Page text:
-*-

18th Feb 2011 update: You can now download and read the Shadow Budget here.
Dr Vincent Wijeysingha spelled out the Singapore Democrats’ spending priorities for Singapore for FY2011. He was speaking at a press conference today to launch the SDP’s alternative budget to the Government’s.
Titled Shadow Budget 2011: Empowering the Nation, the 26-page document outlines the party’s programmes for Singapore. It rivals the PAP’s Budget which Minister for Finance Tharman Shanmugaratnam will present in Parliament this Friday.
Dr Wijeysingha called for the cost of living in Singapore to be lowered by abolishing the GST for basic foodstuffs and medicines as well as reducing the utility rates and public transport fares.
The Shadow Budget also calls for ‘third sector’ industries to be encouraged to create jobs for Singaporeans. These include the alternative energy fields including bio-fuels, solar and wind power. Also, social enterprises such as international and regional NGOs should be encouraged to set up offices in Singapore as these would yield plentiful and meaningful jobs for Singaporeans.

-*-

Data under study:
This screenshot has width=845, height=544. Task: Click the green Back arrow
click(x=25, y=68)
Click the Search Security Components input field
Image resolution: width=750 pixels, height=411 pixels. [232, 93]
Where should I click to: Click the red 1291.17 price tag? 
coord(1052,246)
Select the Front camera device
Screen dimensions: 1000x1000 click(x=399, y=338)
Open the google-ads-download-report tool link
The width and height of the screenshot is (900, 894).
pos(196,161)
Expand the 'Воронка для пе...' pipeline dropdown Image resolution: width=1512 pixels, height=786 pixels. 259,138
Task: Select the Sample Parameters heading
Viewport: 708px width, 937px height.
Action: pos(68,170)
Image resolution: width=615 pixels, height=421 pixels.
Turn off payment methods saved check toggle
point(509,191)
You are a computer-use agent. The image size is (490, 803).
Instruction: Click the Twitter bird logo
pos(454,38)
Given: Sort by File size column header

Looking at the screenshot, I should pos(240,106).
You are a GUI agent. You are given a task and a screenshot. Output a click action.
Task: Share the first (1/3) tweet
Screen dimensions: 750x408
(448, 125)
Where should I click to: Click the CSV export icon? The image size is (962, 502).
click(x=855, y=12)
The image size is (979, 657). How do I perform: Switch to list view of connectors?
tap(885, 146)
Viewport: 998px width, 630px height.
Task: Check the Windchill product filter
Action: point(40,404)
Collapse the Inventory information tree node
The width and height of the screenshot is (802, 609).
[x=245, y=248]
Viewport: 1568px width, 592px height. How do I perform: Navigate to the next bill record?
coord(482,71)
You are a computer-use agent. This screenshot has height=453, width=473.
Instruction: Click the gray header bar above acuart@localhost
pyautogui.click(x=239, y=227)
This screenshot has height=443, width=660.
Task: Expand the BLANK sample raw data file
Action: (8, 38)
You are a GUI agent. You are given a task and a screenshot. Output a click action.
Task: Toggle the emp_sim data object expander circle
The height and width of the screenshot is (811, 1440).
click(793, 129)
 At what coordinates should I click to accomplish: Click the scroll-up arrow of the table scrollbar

-*-

What is being asked: In the article on the SDP's Shadow Budget 2011, how many pages long is the document?

Answer to the exercise: 26 pages.